The subgenera of Saccopteryx proposed by Dobson (1878) were subsequently reinstated as full genera by Miller (1907) based on cranial differences. Miller (1907) additionally elevated Peronymus to generic rank. The primary characters for distinguishing Peronymus from Peropteryx include a broad rostrum, ears connected across the top of the head, and white wings (Miller, 1907). In total, Miller recognized eight genera of Neotropical emballonurines: Rhynchiscus ( = Rhynchonycteris), Centronycteris, Balantiopteryx, Saccopteryx, Cormura, Peropteryx, Peronymus, and Myropteryx. Myropteryx, described as new by Miller (1907), is now considered a junior synonym of Cormura.
Peronymus was considered monotypic until Thomas (1924) described a second species of white-winged doglike bat as Peronymus cyclops from Peru. Thomas (1924: 531) diagnosed cyclops as “very closely allied to the P. leucoptera of Guiana and the lower Amazon, but distinguished by its larger skull.” Although Thomas (1924) did not consider that the differences in rostral inflation and scarcely perceptible ear connection in Peronymus warranted higher-level recognition, he grudgingly followed the generic classification of Miller (1907) because of differences in the structure of the basisphenoid pits. Likewise, Sanborn (1937) retained Peronymus as a distinct genus but regarded cyclops as a larger upper Amazon subspecies of P. leucoptera.
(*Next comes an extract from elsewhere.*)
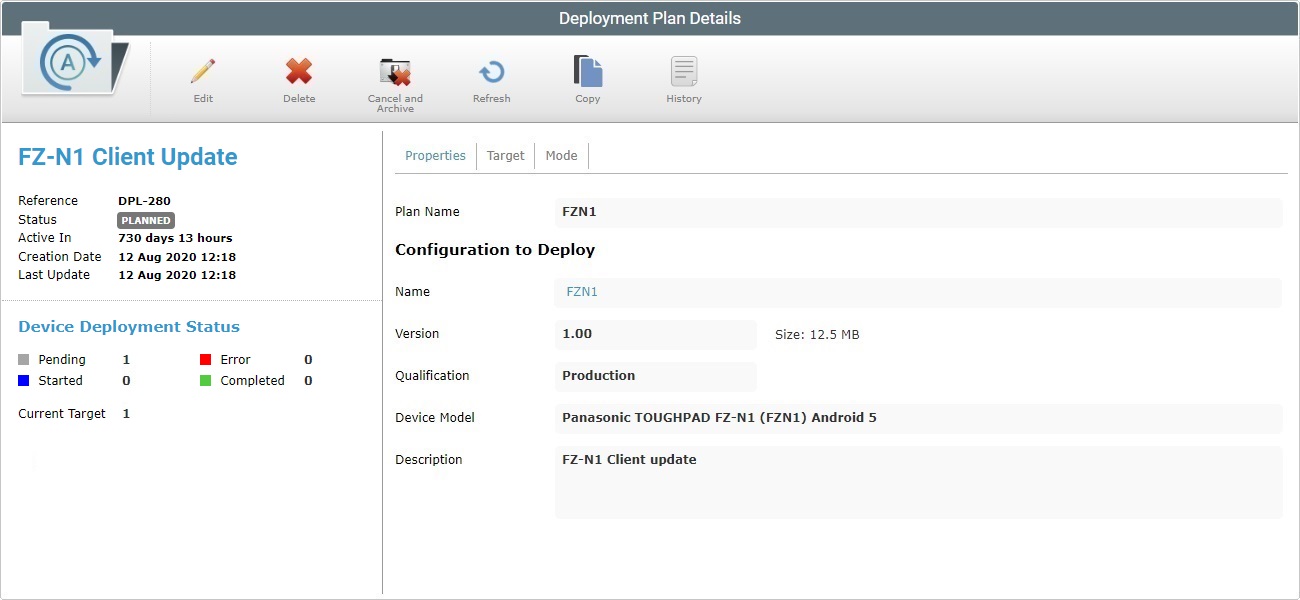
Task: Open the Mode tab
Action: point(561,155)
Peronymus was again demoted to a subgenus of Peropteryx by Cabrera (1958) following the classification of Peters (1868), but its taxonomic rank remained contentious. Subsequent authorities have treated Peronymus as a distinct genus (Husson, 1962, 1978; Linares, 1986; Brosset and Charles-Dominique, 1990; Corbet and Hill, 1991), as a subgenus of Peropteryx (Honaki et al., 1982; Koopman, 1982, 1984; Jones and Hood, 1993; Koopman, 1993, 1994; McKenna and Bell, 1997; Simmons and Voss, 1998; Simmons, 2005), or as a junior synonym of Peropteryx (Hood and Gardner, 2007).
Systematics
Separate molecular phylogenetic analyses representing loci from each of the four genetic transmission systems in mammals (mitochondrial, autosomal, X, and Y chromosomes) for New World emballonurids resulted in trees with congruent topologies in which P. pallidoptera and P. leucoptera appear as successively basal lineages to a clade comprised of P. kappleri, P. macrotis, and P. trinitatis (Lim et al., 2008; P. pallidoptera was identified as “Peropteryx sp.” in that publication). Although the relationships among P. kappleri, populations of P. macrotis from Central America and South America, and P. trinitatis were poorly supported, a combined analysis of the four unlinked genes (cytochrome b, chd1, usp9x, and dby) corroborated the more basal systematic relationships including the phylogenetic position of the new species (fig. 4; Lim, 2009).
Fig. 4
Topology within Peropteryx from a phylogenetic analysis of Emballonuridae (Lim, 2009). The tree is a Bayesian analysis of combined genes representing each of the four genetic transmission systems in mammals. First number along the branch is the Bayesian posterior probability percentage and the second number is the bootstrap percentage from a parsimony analysis. There are two populations of P. macrotis from Central America (CA) and South America (SA).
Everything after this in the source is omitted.